白鯨の健康日記 筆者:吉國友和  update:2009.5.29 
           

長引く咳の原因、咳喘息


その1:長引く咳の原因を見極める
その2:咳喘息の特徴的な症状
その3:咳喘息の診断基準、コデインについて


咳喘息の診断と治療
気道過敏性検査とは?
気道過敏性は、喘息を誘発する物質の濃度を徐々に上げて確認します(吸入による負荷試験)。喘息発作を誘発するリスクもあるため、慎重に行わなければなりません

咳喘息の診断基準は次のようなものです(1~7すべてを満たすこと)。

  1. 喘鳴を伴わない咳嗽が8週間以上持続する
    聴診上もwheezeを認めない
  2. 喘鳴、呼吸困難などの喘息の既往を認めない
  3. 8週間以内に上気道炎に罹患していない
  4. 気道過敏性の亢進
  5. 気管支拡張薬が有効
  6. 咳感受性は亢進していない
  7. 胸部X線で異常を認めない

実際にはすべてを確認するのは難しいため、簡易診断基準として上記の基準のうち、1(8週間を3週間以上と置き換えて可)と5を満たせば咳喘息として診断することもあります。咳喘息による治療は、気管支喘息とほとんど同じ内容です。治療上のキードラッグとなるのは、吸入ステロイド剤です。


咳がそれほど強くなく、時々だけという場合
 ① 気管支拡張薬をつらいときだけ使用する
    短時間作用型ベータ刺激薬吸入(サルタノールなど)
    テオフィリン製剤(テオドール、ユニフィルなど)


咳が持続的、あるいは上記治療だけでは不十分な場合
 ② 吸入ステロイド薬(フルタイド、パルミコートなど)
 ③ 気管支拡張薬
    長時間作用型ベータ刺激薬(セレベント吸入、ホクナリンテープなど)
    徐放性テオフィリン薬

 ④ 抗ロイコトリエン薬(キプレスなど)
 ⑤ 抗アレルギー薬(アレジオンなど)
 ⑥ トシル酸スプラタスト(アイピーディー)


この中でも吸入ステロイドに関しては、咳に対する効果はもちろん、咳喘息が気管支喘息へ移行するのを防ぐという効果も期待されます(ステロイド剤の内服も治療法として検討されることがあります)。


(参考)中枢性鎮咳薬、コデイン

風邪などの咳に対して、どうしても強力に咳を鎮めたいという場合には、中枢性鎮咳薬(コデイン)を頓服で処方します。特に気管支炎にまで至った場合には、他の系統の咳止めでは、いくぶん咳を抑える効果に劣ることがあるためです(注意:喘息の発作中には使うことができません)。
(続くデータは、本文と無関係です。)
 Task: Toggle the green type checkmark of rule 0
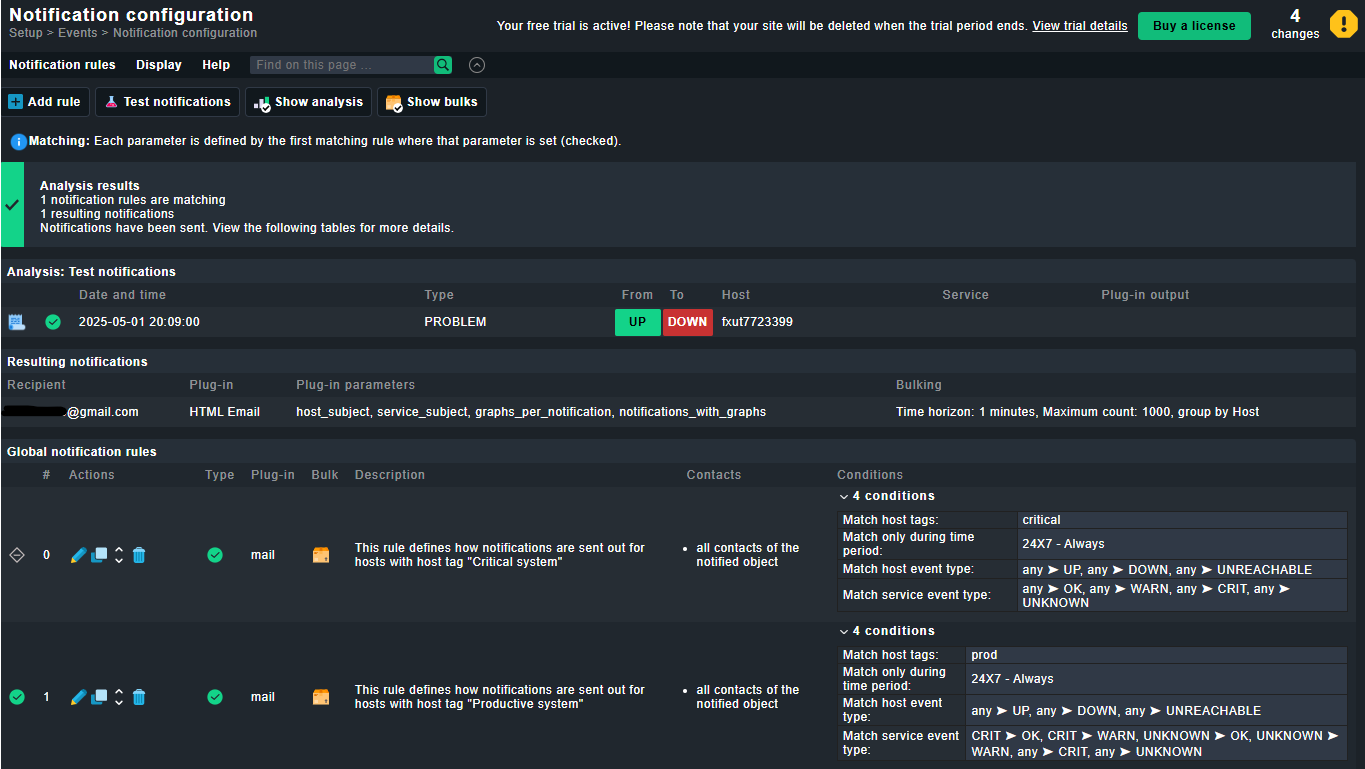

なお、コデインといえばリン酸コデイン(リンコデ)という薬をご存知の方も多いと思いますが、リン酸ジヒドロコデインという薬もあります。リンコデに比較して咳を鎮める効果は2倍程度と言われており、こちらの1回量を、リン酸コデインの半分にして処方しています(個人的な治療方針です)。吸収率を考慮すると、空腹時に服用するほうが効果的です。


リン酸コデイン、ジヒドロコデインとも強力な鎮咳作用がありますが、あまり使いすぎると便秘や眠気、風邪の治るのを妨げる可能性もありますので、必要最小限に辛いときだけ服用するのが良いと思います。時々毎食後服用といった処方箋を見るのですが、個人的には定期的に服用するのは避けたほうがいいかなと思っています。咳を抑えるので、風邪に効いたような気にはなるかもしれませんが……。